Théories de la religion. Diversité des pratiques de recherche, changements des contextes socio-culturels, requêtes réflexives
(éds) Pierre Gisel (éds) Jean-Marc TétazTeología - reviewer : Jacques Scheuer s.j.
La troisième partie plonge le lecteur dans les débats entre sciences des religions, théologie et philosophie. B. Gladigow suit, depuis les Lumières, la formation et la différenciation progressive de ces trois disciplines, voire de ces trois cultures. I. Dalferth tente de préciser les méthodes et tâches d'une théologie (protestante) des religions: elle ne pourra nouer des relations fructueuses avec les sciences des religions qu'à condition d'honorer sa perspective propre. R. Célis renoue avec le projet d'une philosophie de la religion d'inspiration kantienne qui, tout en évitant de dissoudre le religieux dans l'éthique, permette de dégager une dimension qui excède l'éthique et garantisse l'espace d'une théologie critique.
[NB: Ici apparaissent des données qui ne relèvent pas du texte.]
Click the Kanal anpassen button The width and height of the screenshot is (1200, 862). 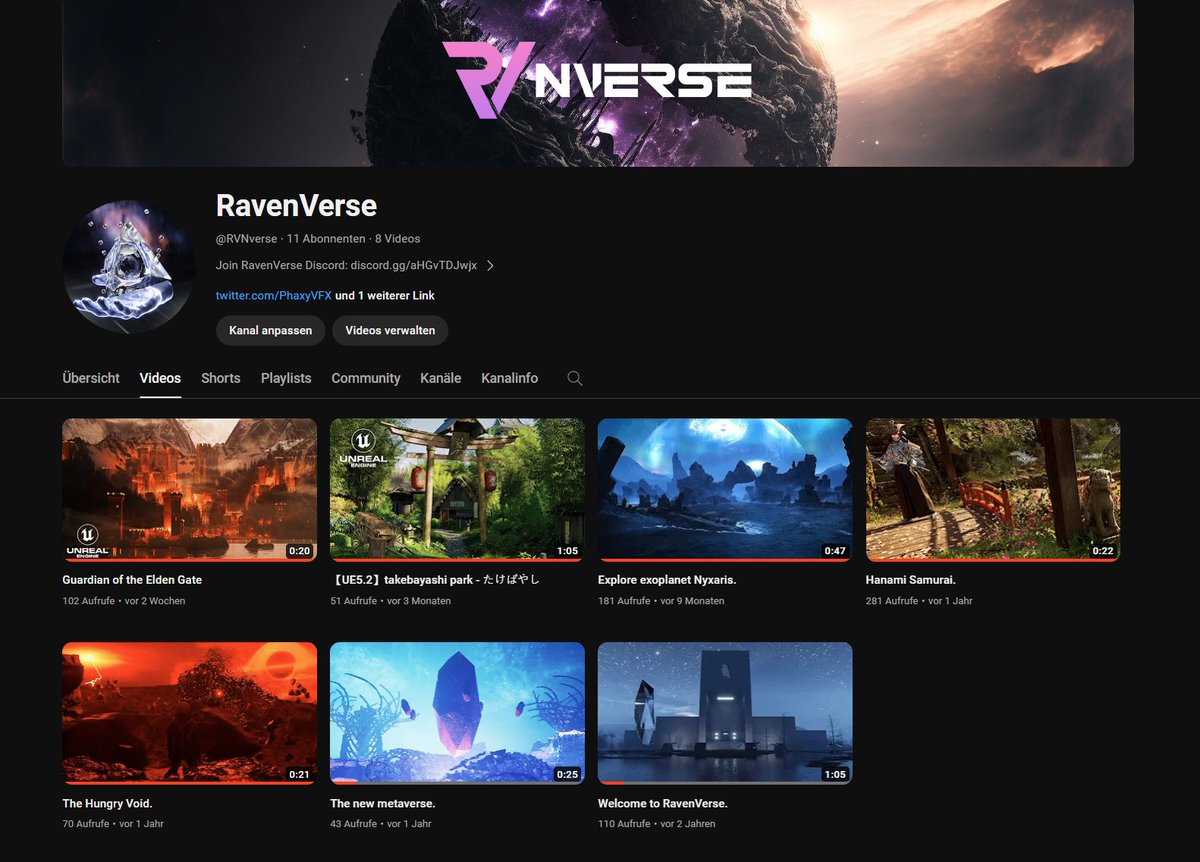269,330
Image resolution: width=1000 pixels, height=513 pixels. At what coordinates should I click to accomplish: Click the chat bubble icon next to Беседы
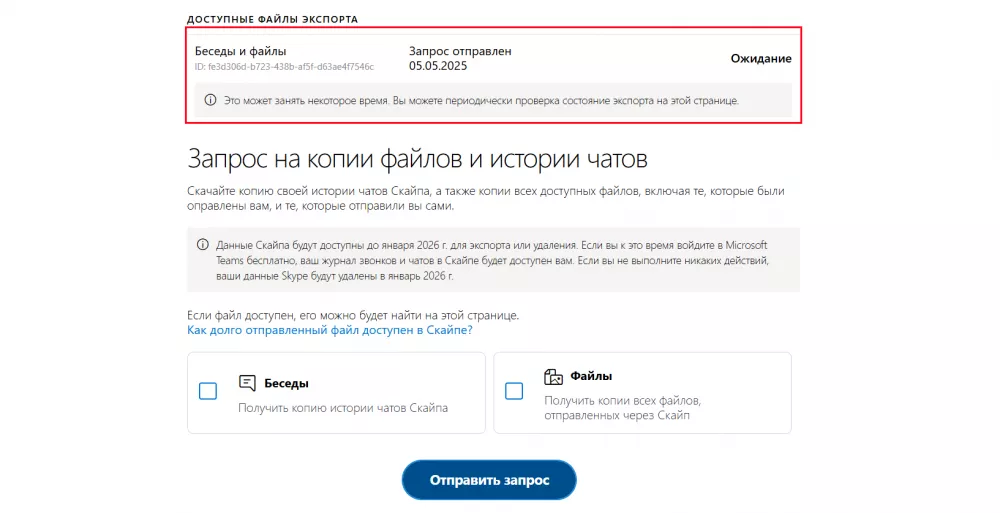[x=248, y=382]
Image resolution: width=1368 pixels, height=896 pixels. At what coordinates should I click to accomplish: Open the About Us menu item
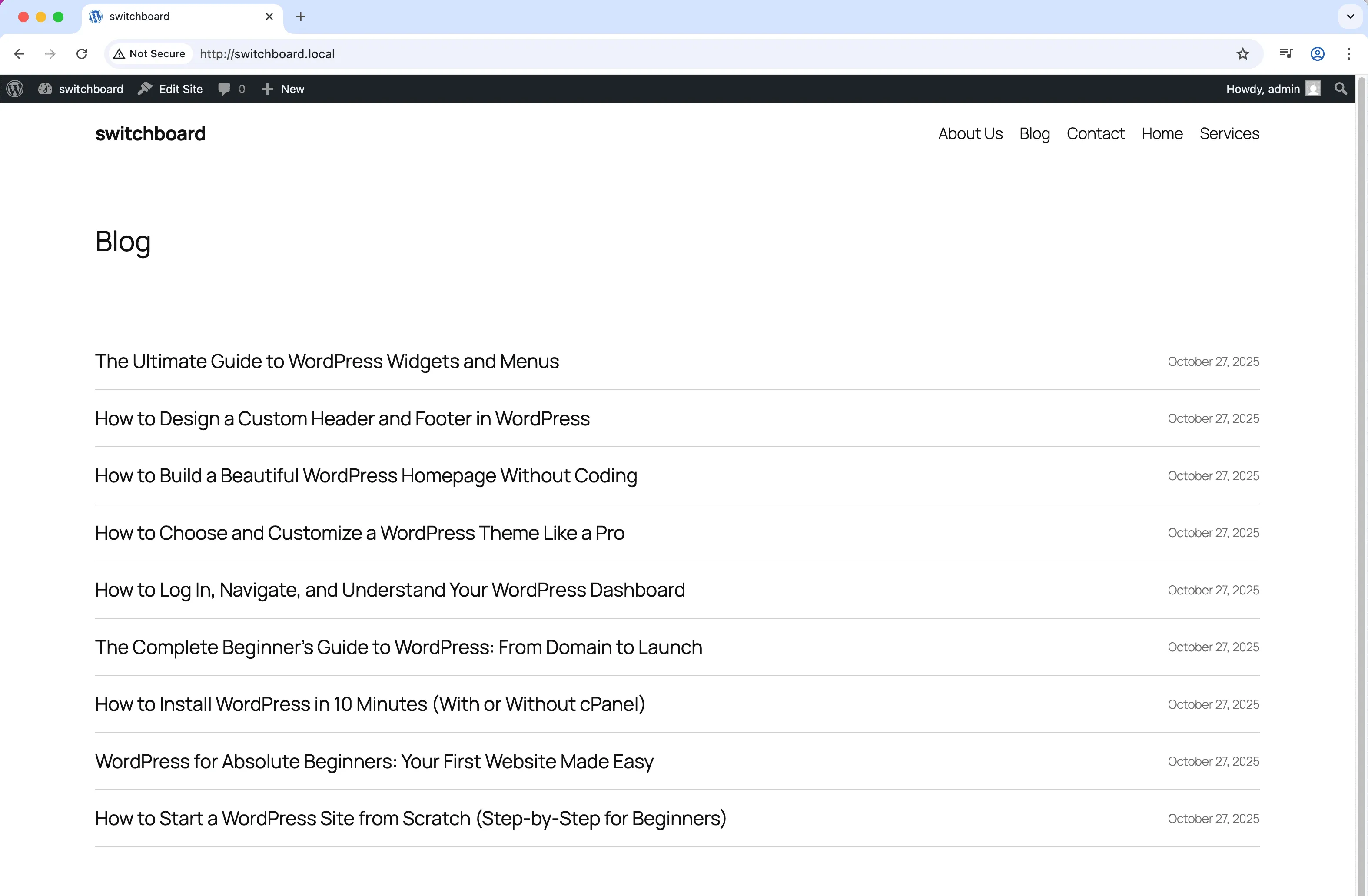(x=970, y=133)
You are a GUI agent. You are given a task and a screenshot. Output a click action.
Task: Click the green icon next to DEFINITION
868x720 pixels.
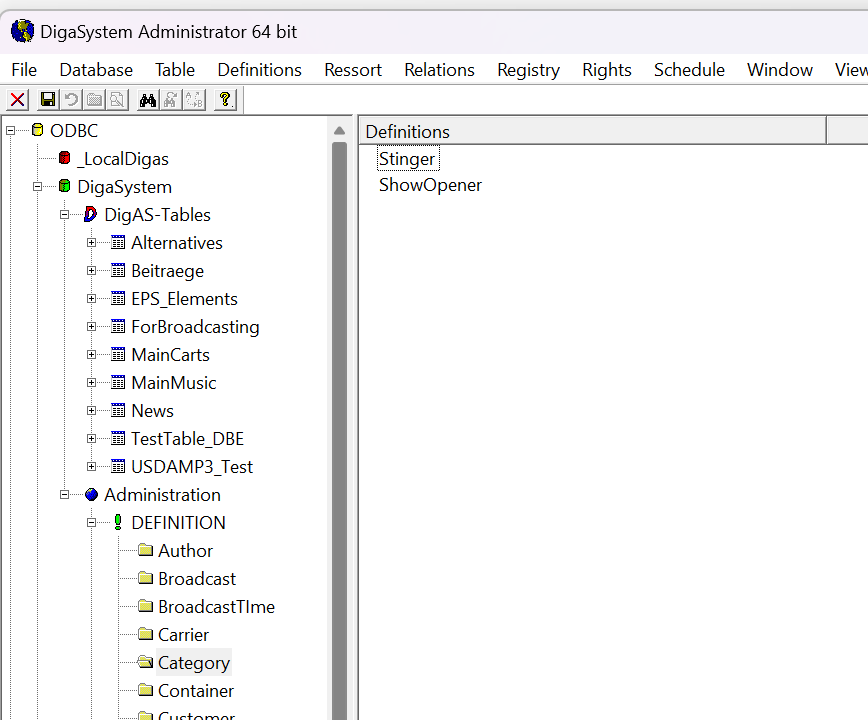coord(117,522)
Partant notamment d'E. Voegelin, J.-M. Ferry examine le potentiel critique des religions dans la construction d'un espace éthique et politique européen. Il revient enfin à P. Gisel de recueillir bien des éléments de ce copieux dossier et de définir, à partir d'une mise en perspective historique et notamment de la généalogie moderne des disciplines du religieux, les requêtes et les tâches d'une théorie de la religion et, articulée sur elle, d'une théorie du christianisme. La «généalogie de l'Occident» est ainsi désignée comme un (le?) «lieu de l'exercice théologique aujourd'hui» (384). Il est clair que cet «Occident»déborde les frontières géographiques du monde occidental. Reste à se demander dans quelle mesure cette entreprise indispensable et passionnante est susceptible d'intéresser les adeptes d'autres religions et même les théologiens chrétiens dont l'arbre généalogique parfois bien touffu est planté en d'autres régions du monde. Si le christianisme, après le judaïsme, peut être considéré comme une «contre-religion» marquée par l'excès d'une transcendance qui cependant ne quitte pas le monde, on devra se demander si d'autres civilisations et d'autres traditions religieuses connaissent de semblables ruptures de la totalité et si elles sont aujourd'hui capables, dans le «geste de dépassement» qui leur est propre, de leur donner corps dans l'histoire et la société. À l'heure de la mondialisation, mais aussi de la pluralité des voies religieuses (391), la théologie, la philosophie, voire les sciences des religions seraient-elles plus régionales que jamais? - J. Scheuer, S.J.